The substrates were first heated to 540 °C for deoxidation—10 min under an ${\mathrm{As}}_2$ environment. Afterwards, the substrate temperature was lowered to 505 °C, and a 100 nm In_0.52Al_0.48As layer was grown at an ${\mathrm{As}}_2$ flux of $2\times {10}^{-5}$ mbar, measured ∼40 mm above the wafer surface by a standard Bayard–Alpert ionization gauge. In the next step, the substrate temperature was lowered to the value at which droplet etching was performed (300–505 °C), and the ${\mathrm{As}}_2$ flux was reduced to $2\times {10}^{-7}$ mbar. Then, the group-III shutters were opened briefly to deposit ∼1.4 ML InAl. This was followed by an etching step of 3 min, nd following that, the ${\mathrm{As}}_2$ flux was increased back to $2\times {10}^{-5}$ mbar. Afterwards, the substrate temperature was increased again to 505 °C. At last, after waiting one minute for stabilization (usually, the holes are filled after this step), the sample was cooled down again and removed from the system. The ramp back to 505 °C is only included to exactly match our recipes for the full structure with QDs emitting at 1550 nm [6]. The temperatures given throughout this paper were determined by band-edge thermometry using a BandiT system from ksA. More details on the fabrication process of the nanoholes can be found in [6,7].

The droplet-etched holes were investigated by AFM, employing a Bruker Icon Dimension XR SPM. The center coordinates of the individual holes were determined from the AFM images, employing the open-source software Gwyddion [21]. Based on these coordinates, the density of the holes, the direction in which the nearest neighbor occurs, the Voronoi tessellation, and all consecutive calculations were carried out by employing Python code. We scanned regions of different sizes, depending on the hole density, with a resolution of 2048 × 2048 pixels and a scan time of 2 s per line (∼80 min per image). For each density, we analyzed multiple images to obtain significant statistical relevance. The exact details can be found in

Table 1. Key parameters of the AFM images forming the basis for the analysis of the spatial distribution of the nanoholes.

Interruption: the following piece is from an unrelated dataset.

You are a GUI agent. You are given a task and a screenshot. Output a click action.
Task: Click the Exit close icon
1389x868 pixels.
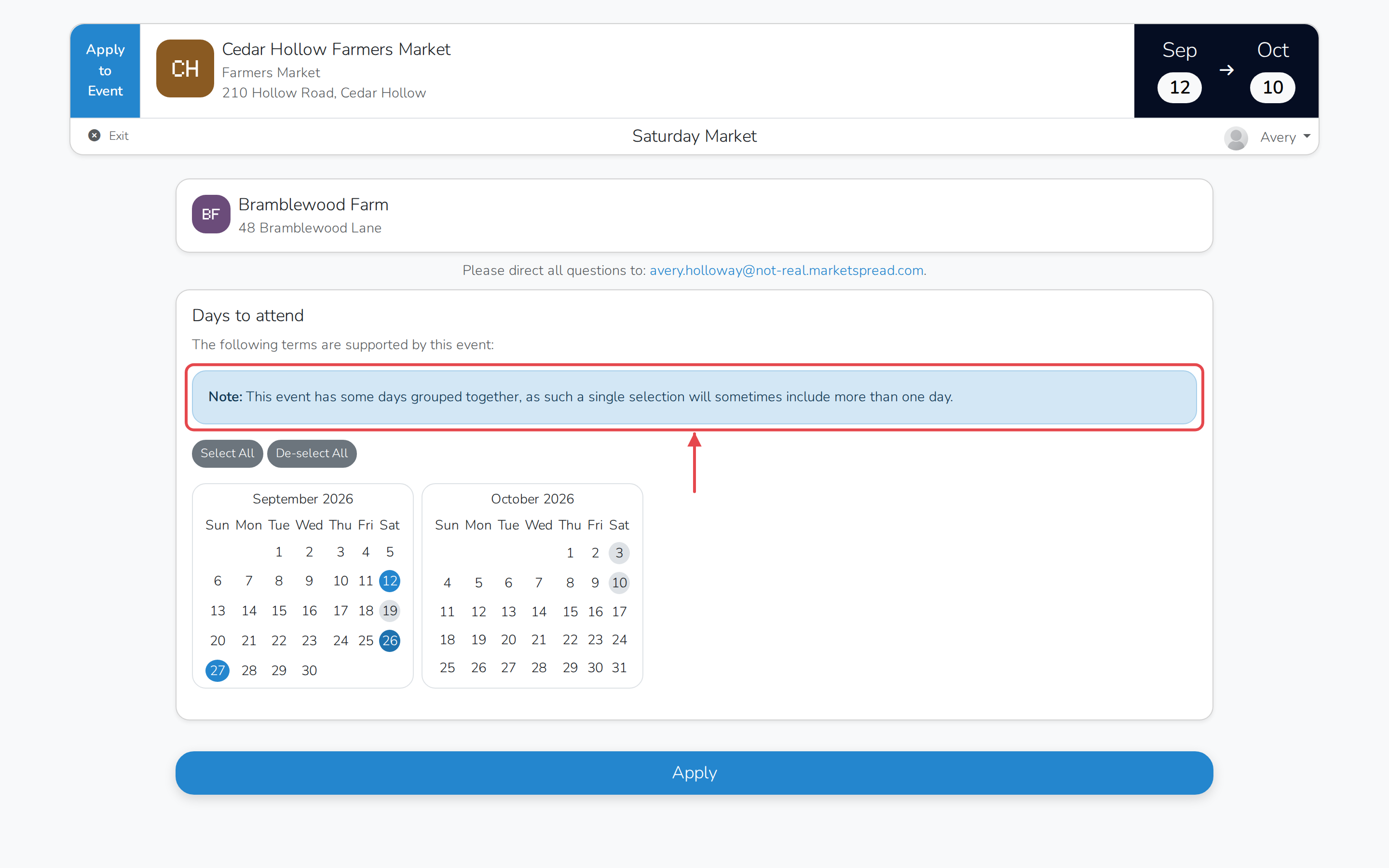(x=94, y=136)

	300 °C	350 °C	390 °C	410 °C	435 °C	460 °C	480 °C	505 °C
Number of AFM images	4	9	13	14	10	9	13	17
Total number of holes	4173	4449	5527	7287	3195	2925	1213	754
Image size	$50\times 50$ μm2	$50\times 50$ μm2	$50\times 50$ μm2	$50\times 50$ μm2	$50\times 50$ μm2	$90\times 90$ μm2	$90\times 90$ μm2	$90\times 90$ μm2

.

3. Results and Discussion

First, we analyzed the hole density as a function of the etching temperature for a constant InAl flux of 0.7 ML/s in an Arrhenius-like manner. As can be seen in Figure 1, we observe two regimes in which the exponential dependence from Equation (1) can be fitted quite well by a linear regression on the logarithmic density values, albeit with two significantly different slopes. This corresponds to different activation energies for the two temperature ranges: from 300 °C up to ca. 390 °C, an activation energy of ${\mathrm{E}}_{\mathrm{A}1}=0.34$ eV is found, whereas for the high-temperature regime (ca. 435 °C to 505 °C), the temperature dependence is much stronger with ${\mathrm{E}}_{\mathrm{A}2}=2.20$ eV. This change in activation energy is a clear indication that the mechanism of droplet aggregation is different in these two temperature regimes.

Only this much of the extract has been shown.